LLM+P: Empowering Large Language Models with Optimal Planning Proficiency (2304.11477v3)

Abstract: LLMs have demonstrated remarkable zero-shot generalization abilities: state-of-the-art chatbots can provide plausible answers to many common questions that arise in daily life. However, so far, LLMs cannot reliably solve long-horizon planning problems. By contrast, classical planners, once a problem is given in a formatted way, can use efficient search algorithms to quickly identify correct, or even optimal, plans. In an effort to get the best of both worlds, this paper introduces LLM+P, the first framework that incorporates the strengths of classical planners into LLMs. LLM+P takes in a natural language description of a planning problem, then returns a correct (or optimal) plan for solving that problem in natural language. LLM+P does so by first converting the language description into a file written in the planning domain definition language (PDDL), then leveraging classical planners to quickly find a solution, and then translating the found solution back into natural language. Along with LLM+P, we define a diverse set of different benchmark problems taken from common planning scenarios. Via a comprehensive set of experiments on these benchmark problems, we find that LLM+P is able to provide optimal solutions for most problems, while LLMs fail to provide even feasible plans for most problems.\footnote{The code and results are publicly available at https://github.com/Cranial-XIX/LLM-pddl.git.

Essay on "LLM+P: Empowering LLMs with Optimal Planning Proficiency"
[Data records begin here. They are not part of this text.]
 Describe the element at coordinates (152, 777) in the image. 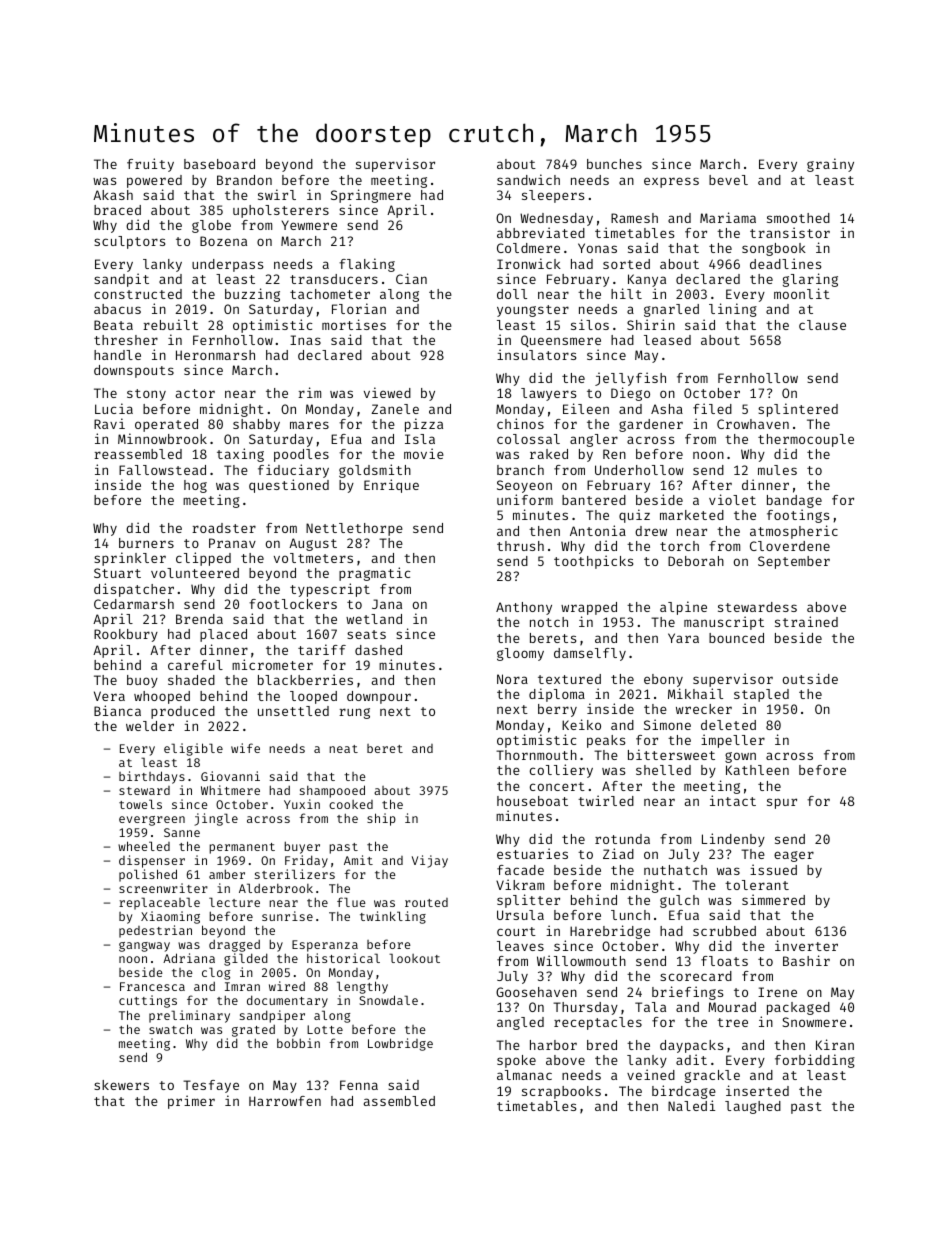

I see `birthdays` at that location.
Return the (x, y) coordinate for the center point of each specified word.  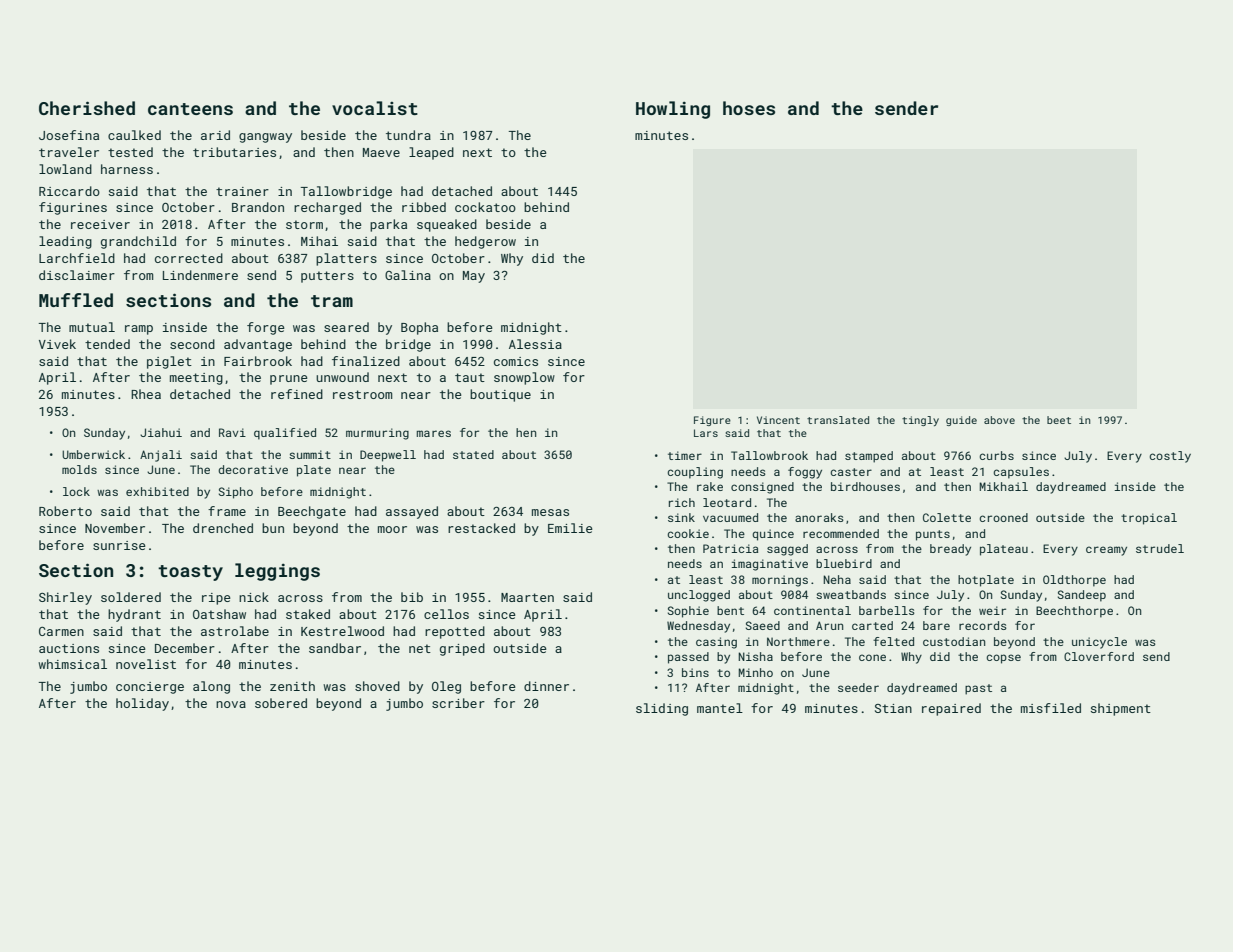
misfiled (1051, 708)
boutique (500, 395)
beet (1059, 420)
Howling (673, 110)
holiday (142, 704)
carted (872, 625)
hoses (749, 108)
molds (79, 469)
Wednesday (698, 627)
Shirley (65, 598)
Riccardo (69, 191)
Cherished (87, 108)
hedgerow (485, 242)
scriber (458, 703)
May (474, 277)
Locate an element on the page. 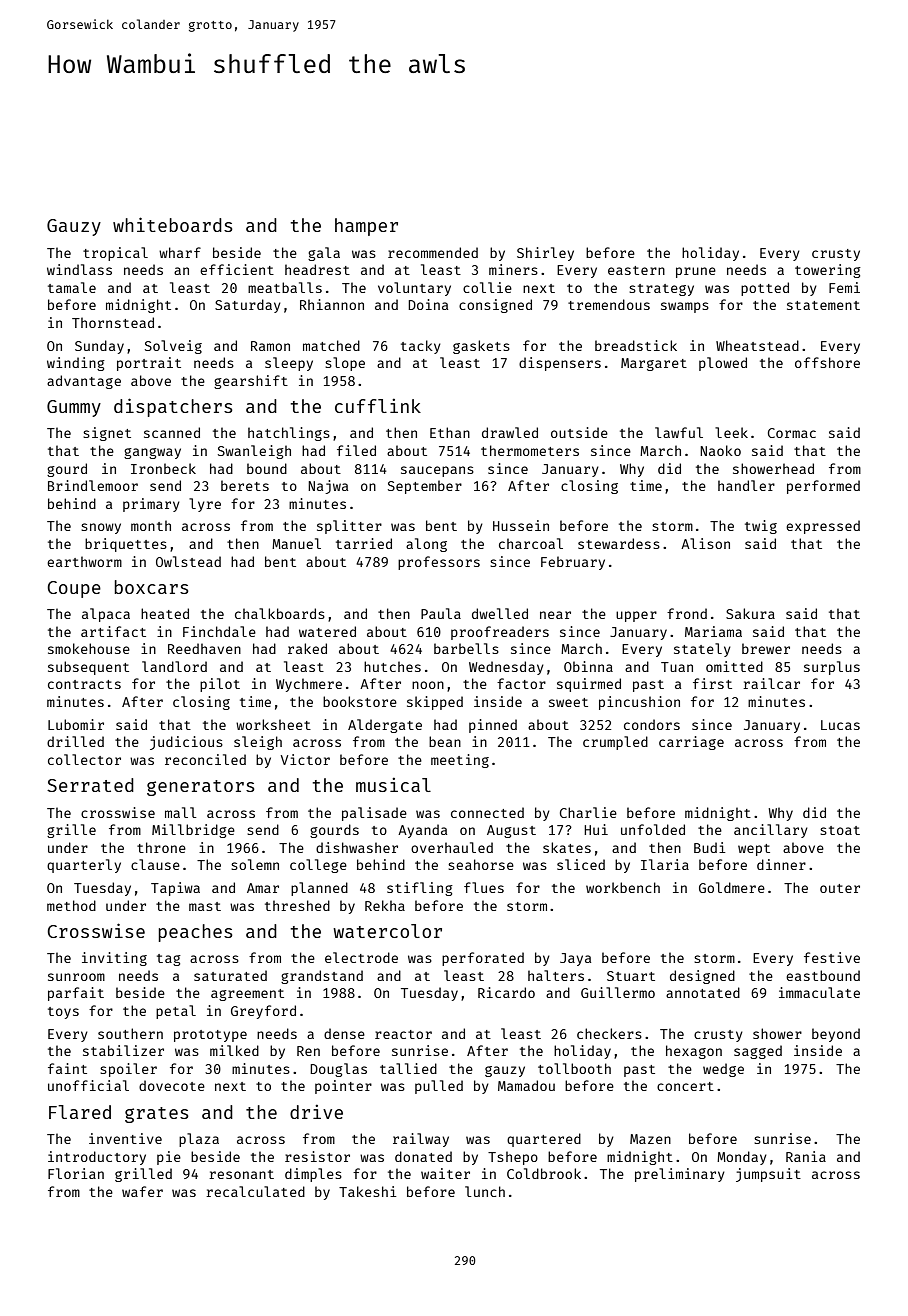  Takeshi is located at coordinates (368, 1191).
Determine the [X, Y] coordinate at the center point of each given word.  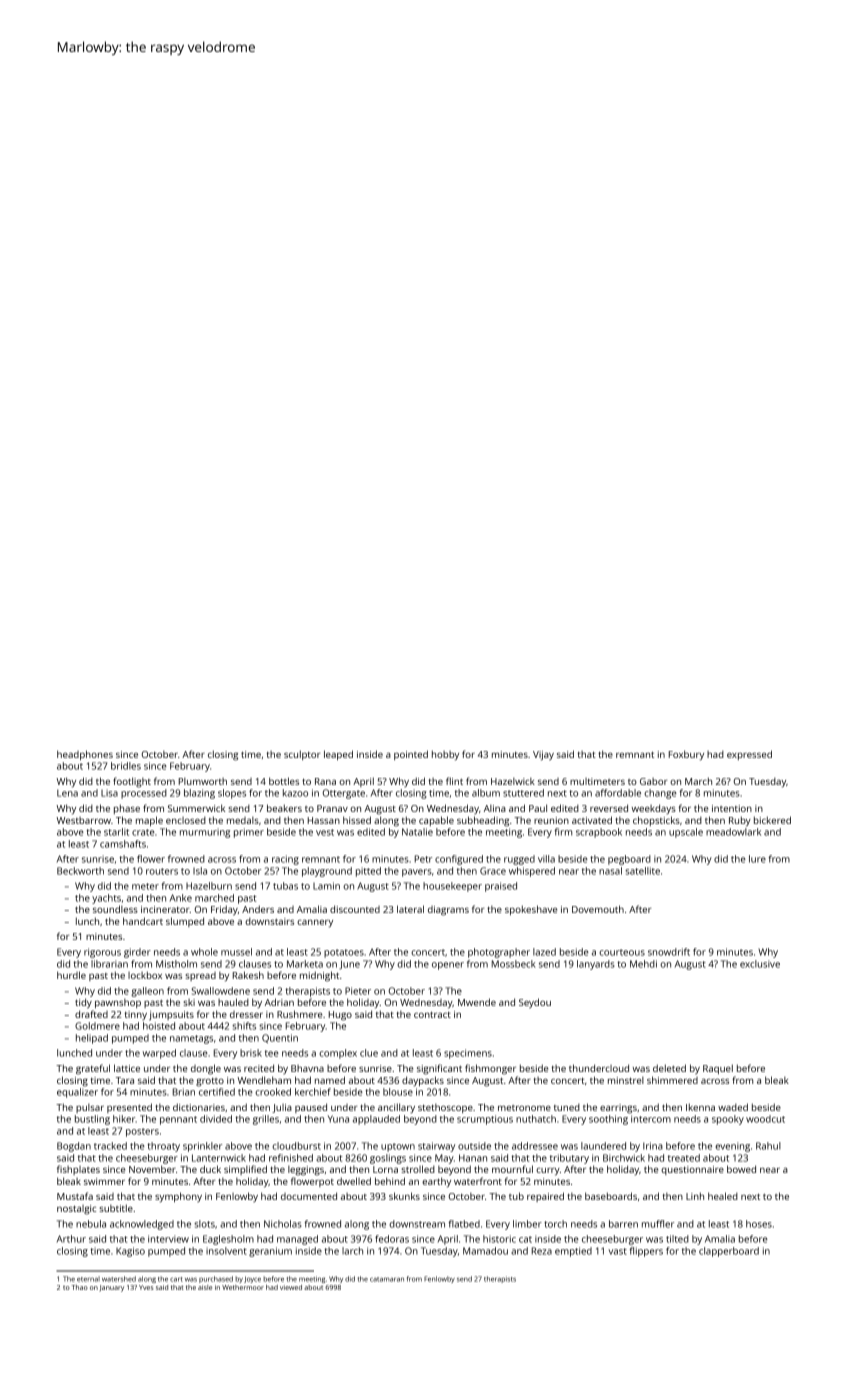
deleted [669, 1068]
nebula [91, 1224]
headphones [85, 755]
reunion [551, 820]
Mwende [477, 1002]
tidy [83, 1003]
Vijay [543, 756]
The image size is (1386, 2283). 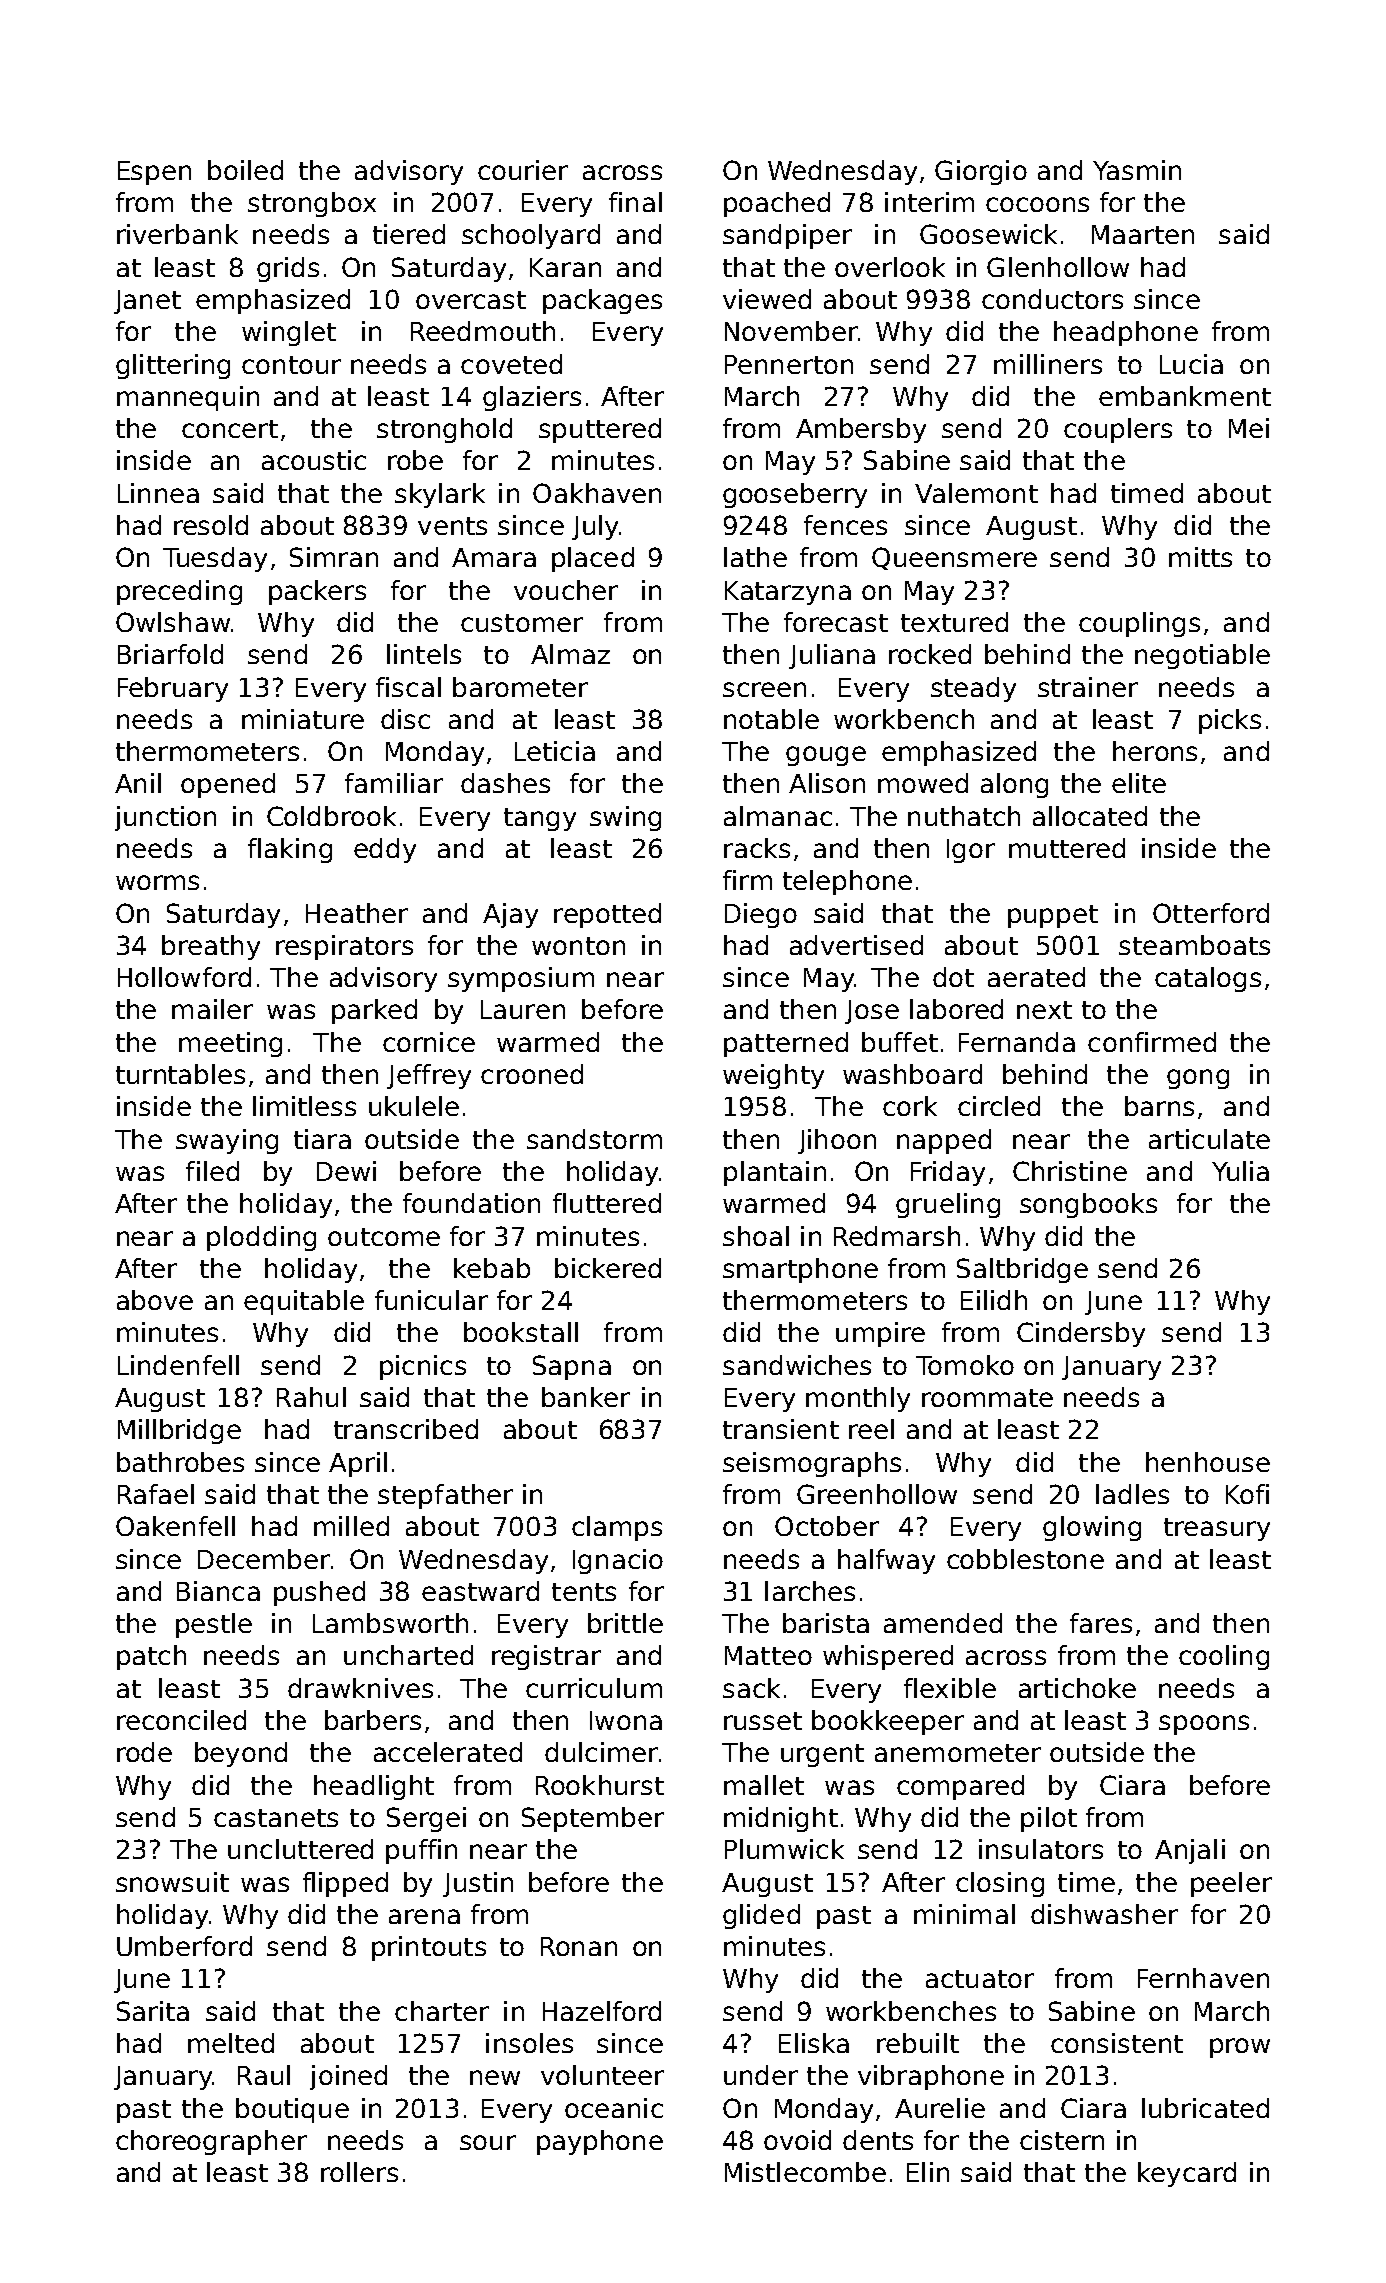 What do you see at coordinates (1187, 2174) in the document?
I see `keycard` at bounding box center [1187, 2174].
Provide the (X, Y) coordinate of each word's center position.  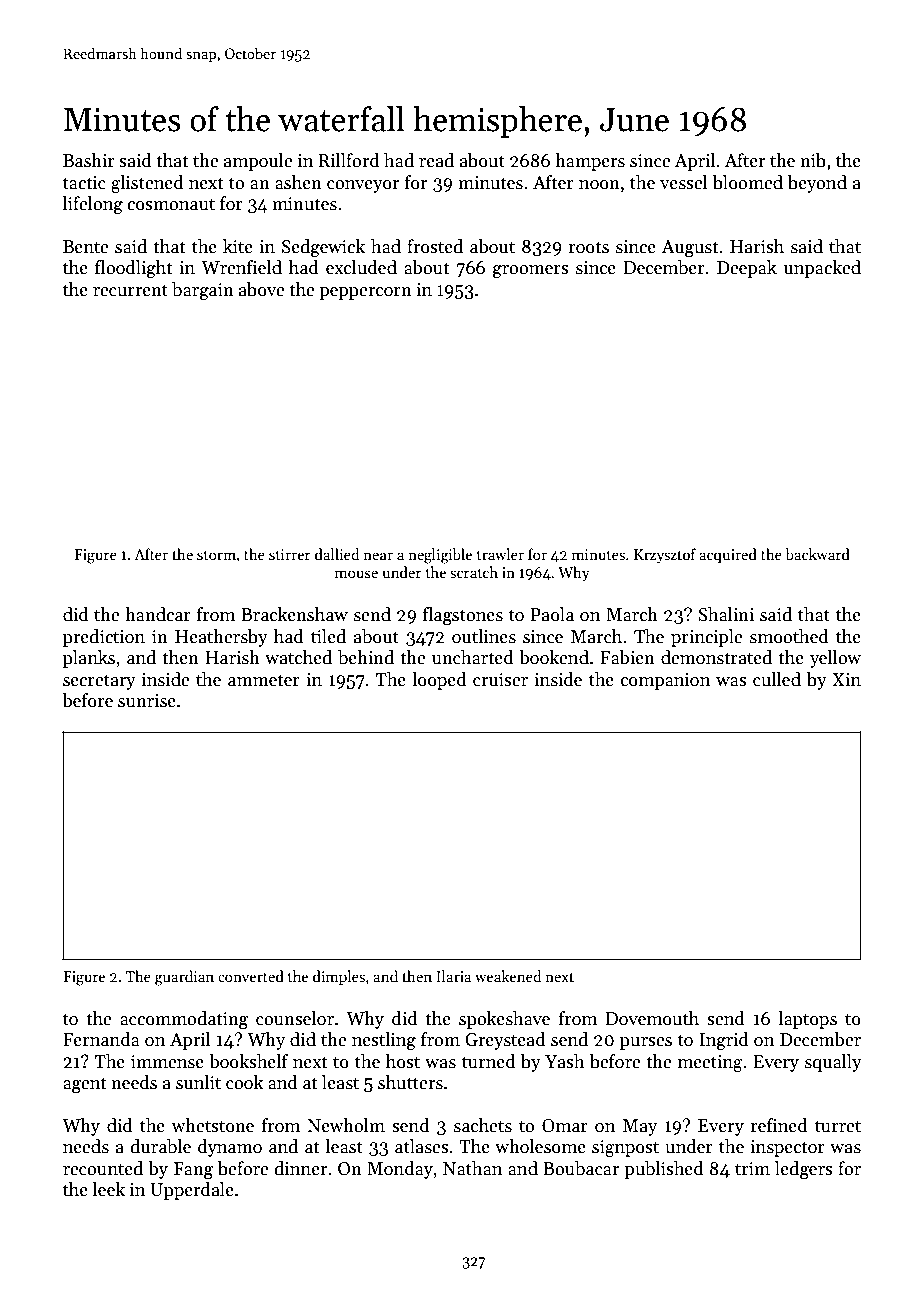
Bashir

The paper presents an intriguing approach to enhancing the capabilities of LLMs by integrating them with classical planning systems, leading to the LLM+P framework. The motivation behind this work lies in the observation that while LLMs excel at linguistic competence, they exhibit significant limitations in functional competence, particularly in solving long-horizon planning problems. LLM+P addresses this gap by leveraging the strengths of both LLMs and classical planners.

Overview

LLMs have demonstrated remarkable abilities in generating plausible natural language responses, yet they struggle with structured problem-solving tasks such as robotic planning. In contrast, classical planners are adept at solving these tasks once they are described within a suitable formal language like PDDL (Planning Domain Definition Language). LLM+P capitalizes on these strengths by translating natural language problem descriptions into PDDL, utilizing classical planners for solution generation, and then converting the resulting plans back into natural language.

The framework is applied to seven robot planning domains sourced from the International Planning Competitions. These domains include tasks like arranging blocks, mixing cocktails, and moving objects across rooms. Through extensive experimentation, LLM+P is found to outperform LLMs alone, notably solving complex planning tasks that require intricate reasoning about state transitions and constraints.

Key Contributions

The key contribution of the paper lies in the methodology of LLM+P, which is designed to utilize in-context learning and leverage LLMs as PDDL translators. By delivering a contextualized example to LLMs, the method enhances their ability to generate precise PDDL representations of given problems. This approach emphasizes the LLM's strength in language understanding and translation rather than task outcome prediction.

The empirical results demonstrate the method's effectiveness, achieving high success rates across several domains compared to standard LLM-based planning approaches. The framework's ability to provide optimal solutions underscores its potential utility in real-world robot applications.

Strong Numerical Results

A robust set of experiments underscores LLM+P's performance. For instance, in the Blocksworld domain, LLM+P achieved a 90% success rate, significantly outperforming LLM-based methods that struggled to generate feasible plans. Similarly, in the Grippers domain, LLM+P reached a success rate near 100%, indicating its reliability and efficiency.

Implications and Future Directions

The implications of LLM+P are considerable, offering practical benefits for robotics and AI applications that require natural language interfaces for complex tasks. By bridging the gap between natural language processing and structured problem-solving, LLM+P can be instrumental in developing more intuitive interfaces for user-robot interactions.

Theoretical implications include advancing the understanding of how LLMs can be effectively integrated with other AI systems to bolster their reasoning capabilities. Future work could focus on reducing the dependency on manually provided domain-specific information and enabling automatic recognition of planning tasks suitable for LLM+P.

Moreover, extending the framework's utility to broader problem domains could widen its applicability. The paper hints at recognizing prompts appropriate for planning autonomously as a promising direction, potentially enhancing the scalability and flexibility of the LLM+P approach.

In summary, LLM+P represents a significant step forward in enhancing LLM capabilities through strategic integration with classical planning systems, offering a robust pathway for solving complex planning problems via natural language.